LAST Saturday, Solidarity Trade Union hit out at those companies who are using the recession as an excuse to freeze pay.
One of the companies that we highlighted was First Group PLC – a massive transnational transport company. Despite the recession, First Group made £200m profit before tax in March of this year. Shareholders have also received a 15 per cent bonanza for each of the last five years.
But First Group workers have been offered a miserly 0 per cent pay increase. At the time, Solidarity President Adam Walker noted: “They are not even going to pay a cost of living increase. That’s absolutely outrageous”.

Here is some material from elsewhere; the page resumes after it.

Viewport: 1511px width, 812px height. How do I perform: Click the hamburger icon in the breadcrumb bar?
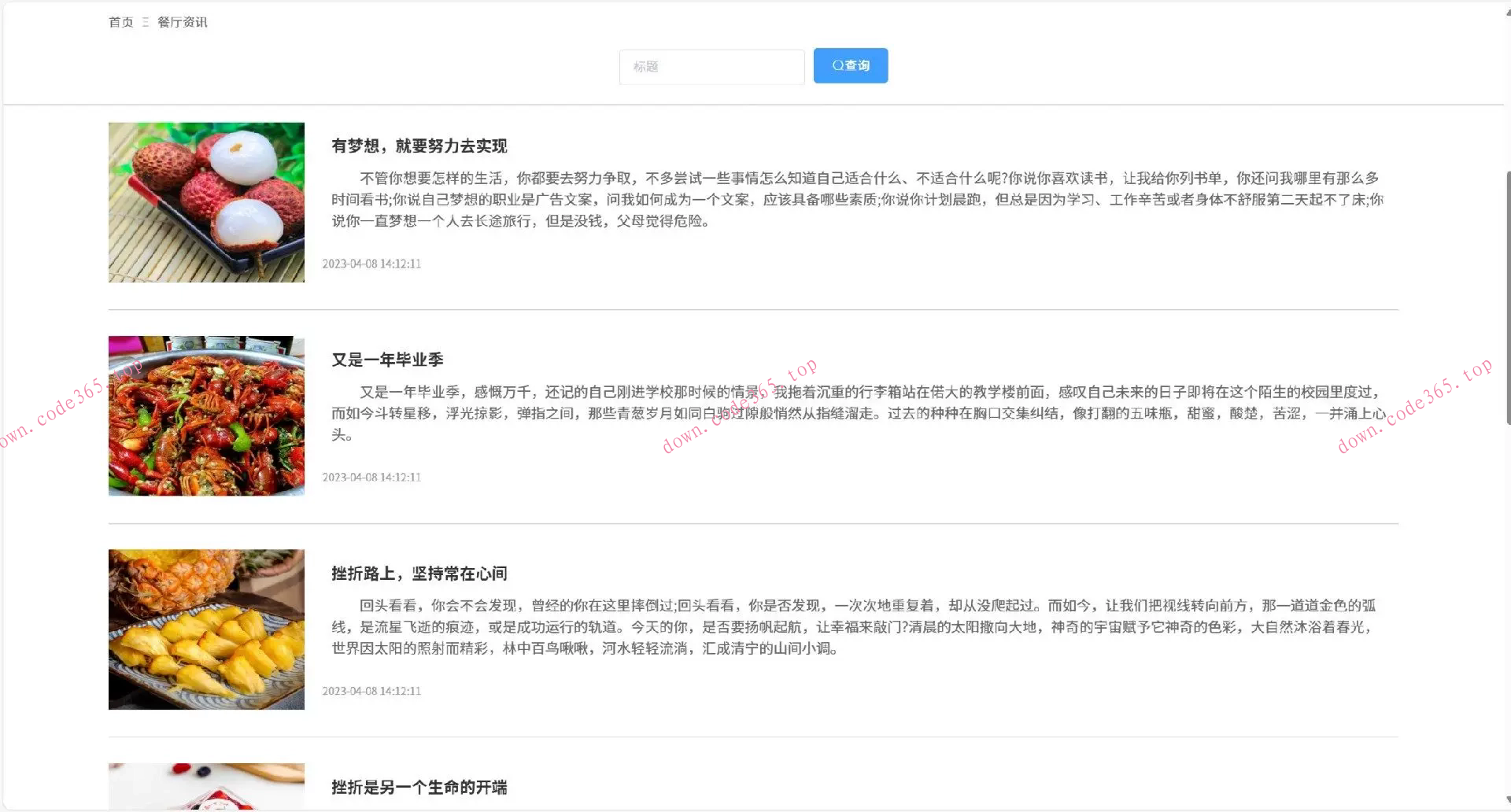[x=146, y=21]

Solidarity has already called upon the company to make a better offer. If it didn’t we predicted that a national bus strike was just around the corner.
Some 24 hour strikes have already been held at various First Group depots around Britain. And it seems that they are having a positive effect as the company has indicated it is now willing to negotiate. They say they will not be giving workers a rise this year, but has now offered a 2.5% increase next year.
Solidarity still thinks that this is an inadequate offer. This imposed pay freeze is out of order. The workers should get an immediate pay increase for this year. This will then set the wheels in motion for negotiations over the 2010 pay rise.
Solidarity Executive member, David Kerr, said:
“Strike action has prompted First Group to make an offer of sorts. This is welcome, but it doesn’t go far enough. With no 2009 pay increase, how are workers supposed to support their families over Christmas?
Sadly, it appears that only further strike action will bring this massive transnational company to its senses. It’s unfortunate, but if that’s the way First Group want to play it, then that’s the way it’ll have to be.
Solidarity supports bus drivers strike completely”.